[Part of a data file]
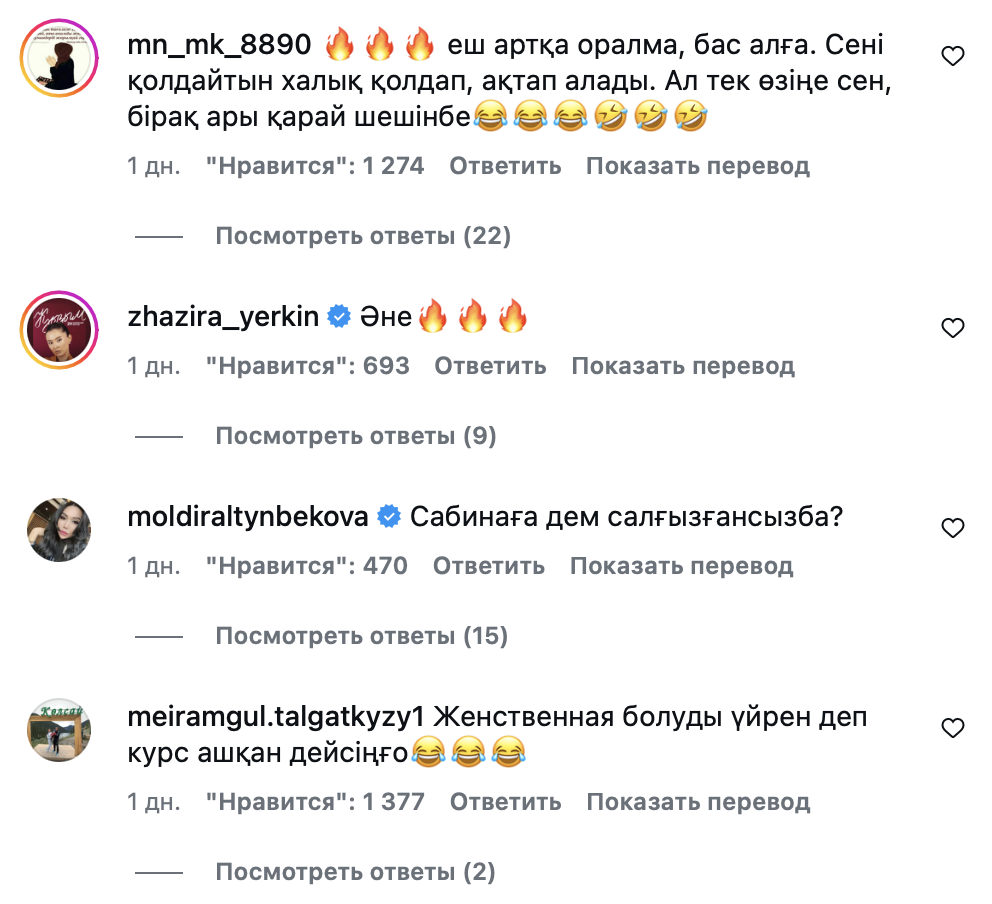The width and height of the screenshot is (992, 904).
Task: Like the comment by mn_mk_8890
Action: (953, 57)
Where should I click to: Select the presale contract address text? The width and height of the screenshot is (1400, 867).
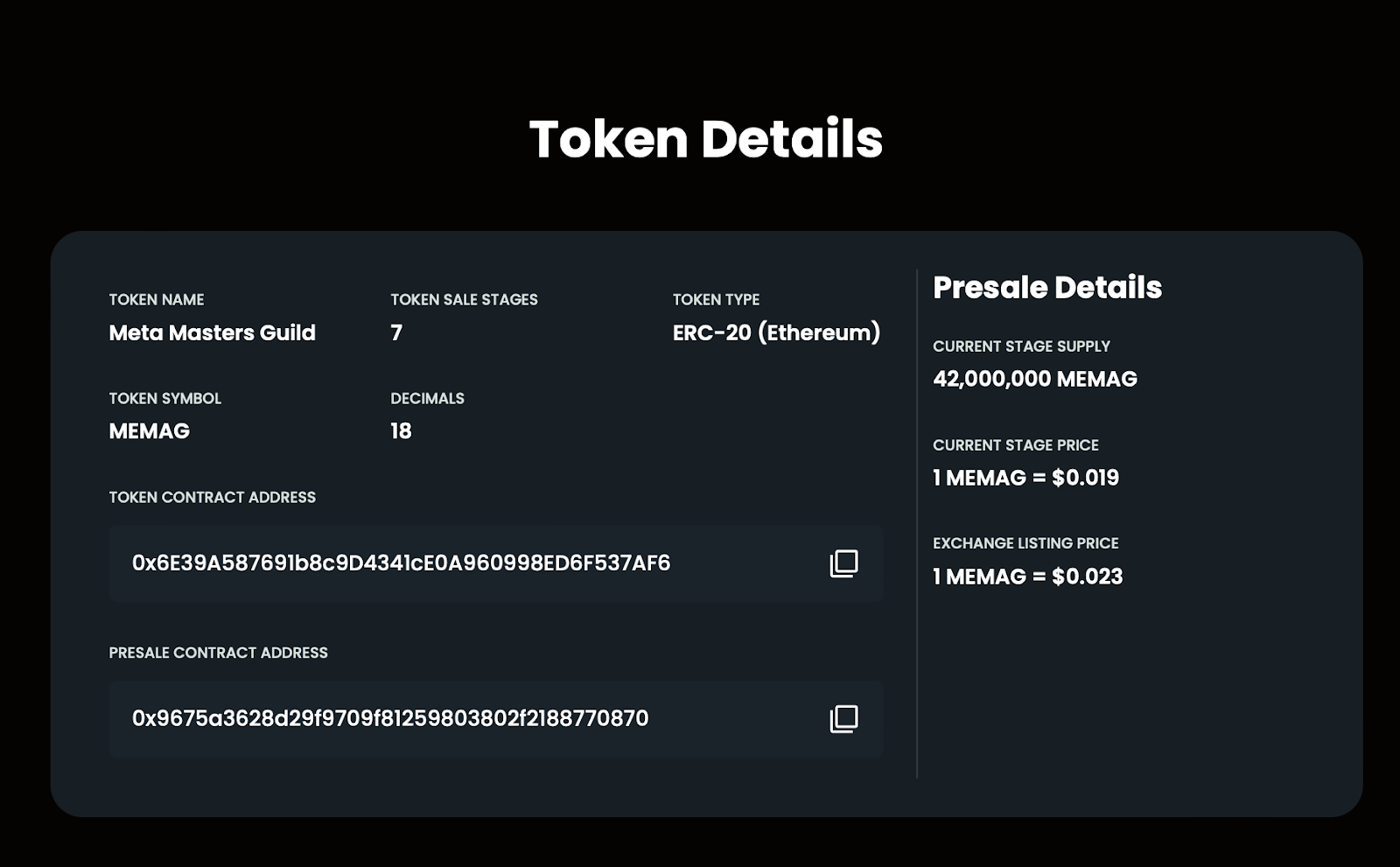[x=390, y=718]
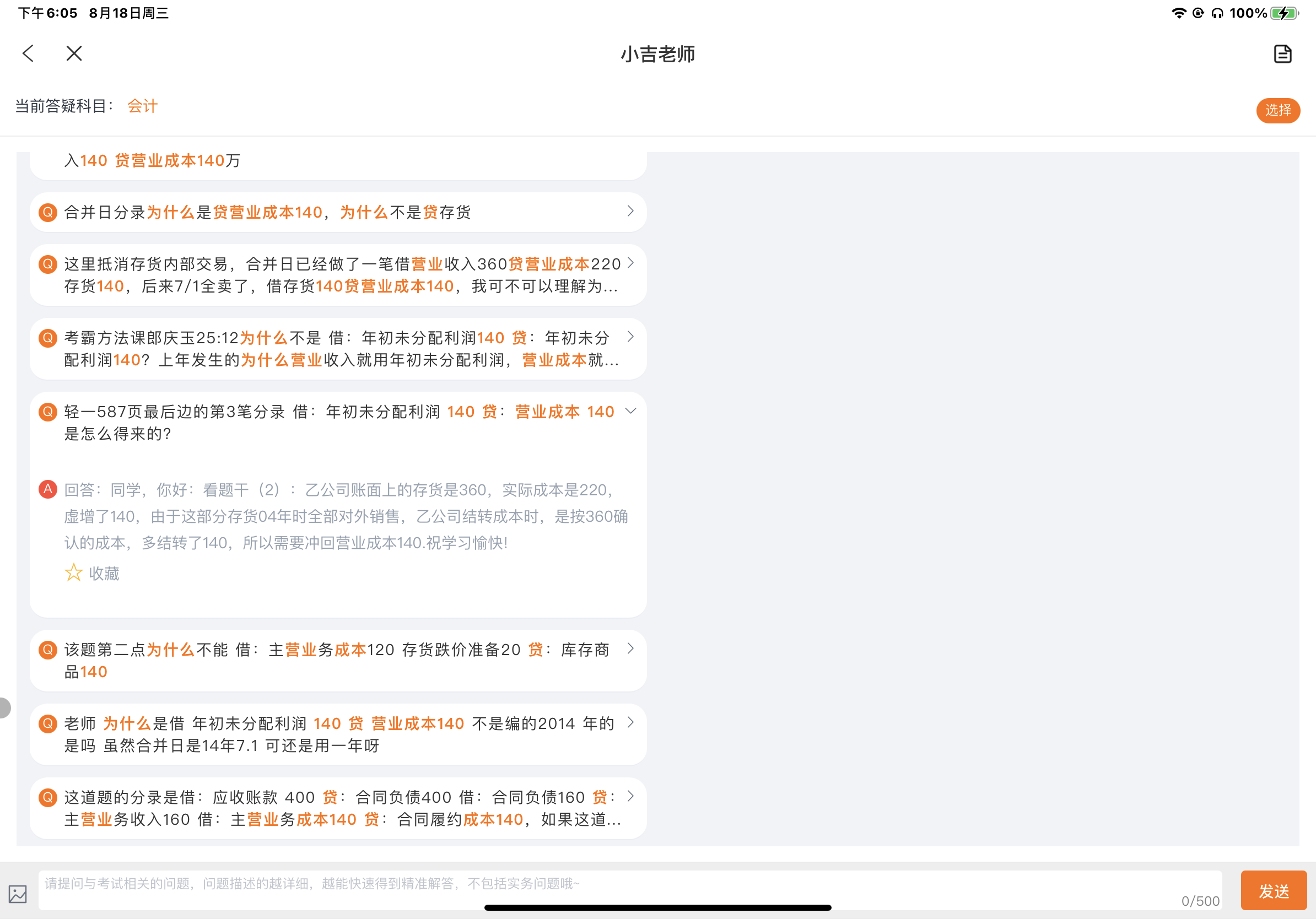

WORK TO BE COMPLETED:
Could you reproduce every line of the records above word for word, omitting the pictures?

EXPECTED ANSWER:
The width and height of the screenshot is (992, 904).
Task: Like the comment by mn_mk_8890
Action: (953, 57)
Where should I click to: Select the presale contract address text? The width and height of the screenshot is (1400, 867).
[x=390, y=718]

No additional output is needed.